> **WHAT TO WORK ON**
The output must start at the line containing "You are a GUI" in the records below and stop at the last line, matching each line exactly and leaving out every picture.

### SUPPLIED MATERIAL

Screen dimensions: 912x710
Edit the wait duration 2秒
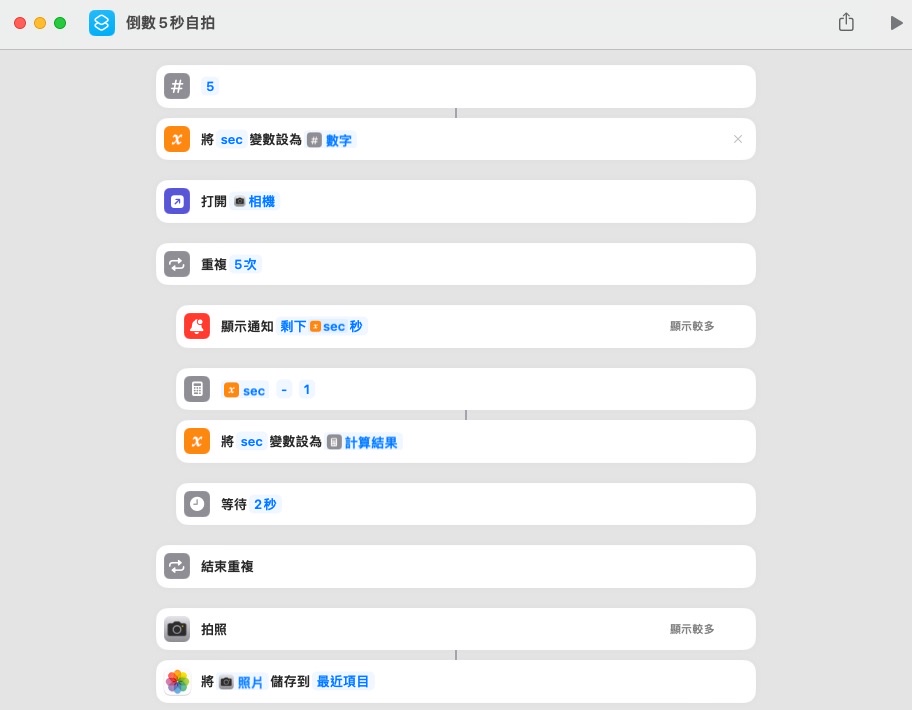coord(266,504)
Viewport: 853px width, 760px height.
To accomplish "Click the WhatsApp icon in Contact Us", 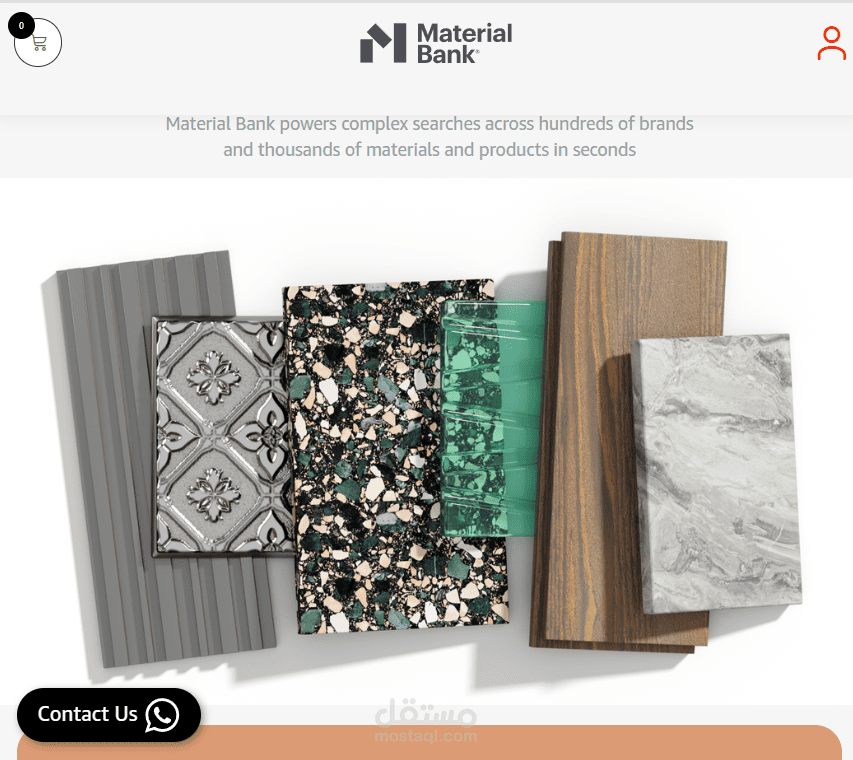I will click(x=162, y=715).
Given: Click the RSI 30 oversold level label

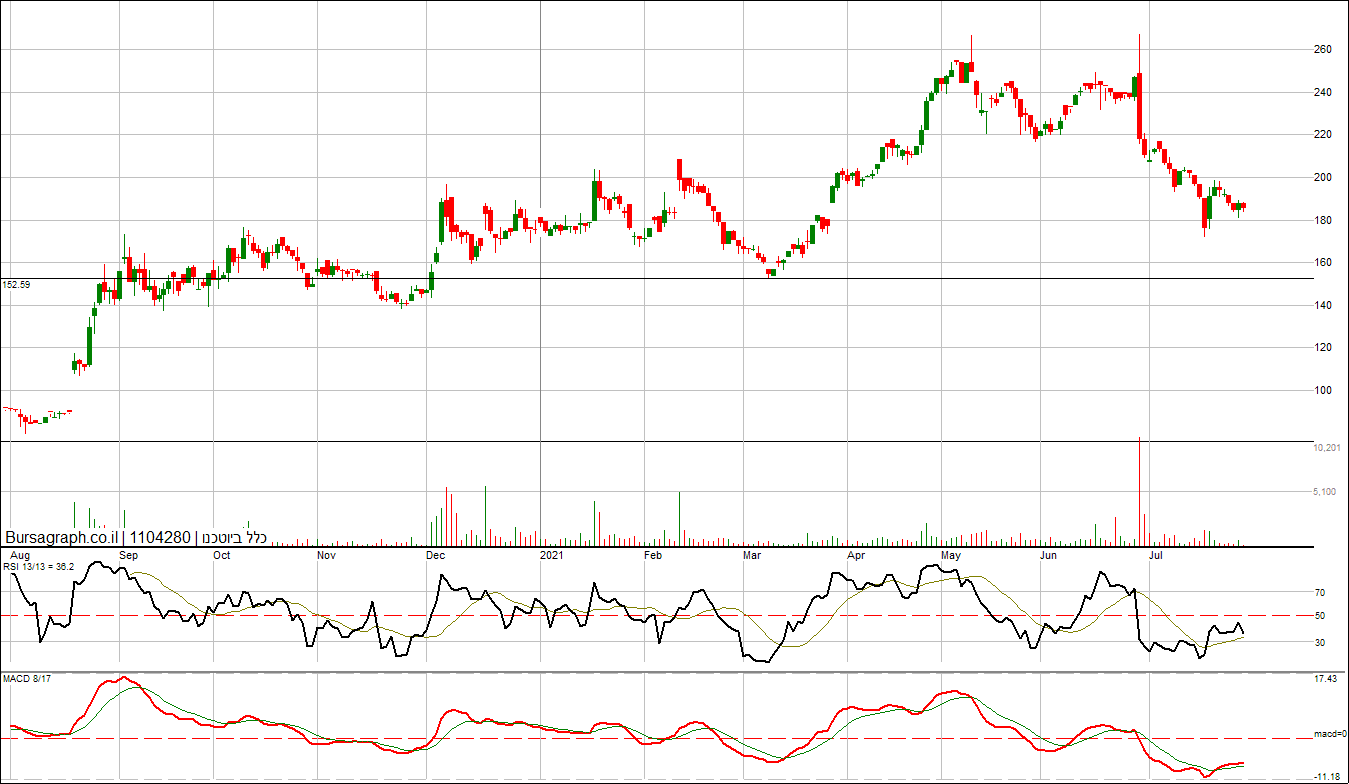Looking at the screenshot, I should click(1320, 643).
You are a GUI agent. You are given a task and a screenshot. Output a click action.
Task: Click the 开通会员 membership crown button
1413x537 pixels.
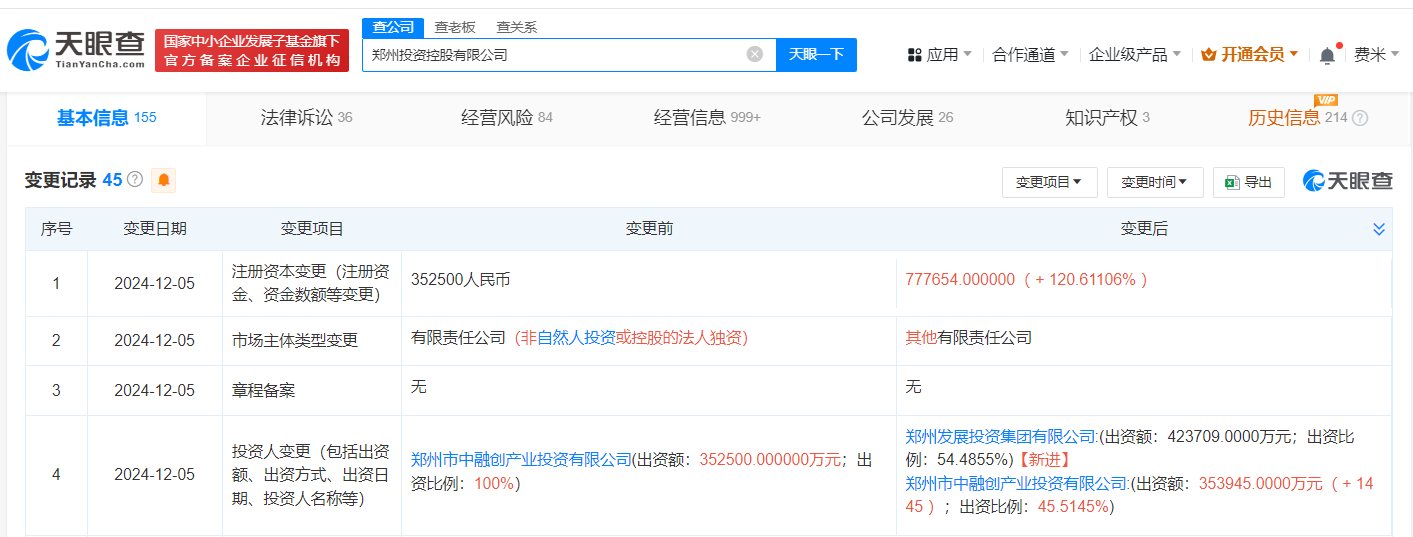[x=1250, y=55]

######

> **COMPLETED EXERCISE**
You are a GUI agent. You are given a task and a screenshot. Output a click action.
Task: Click the 开通会员 membership crown button
1413x537 pixels.
[x=1250, y=55]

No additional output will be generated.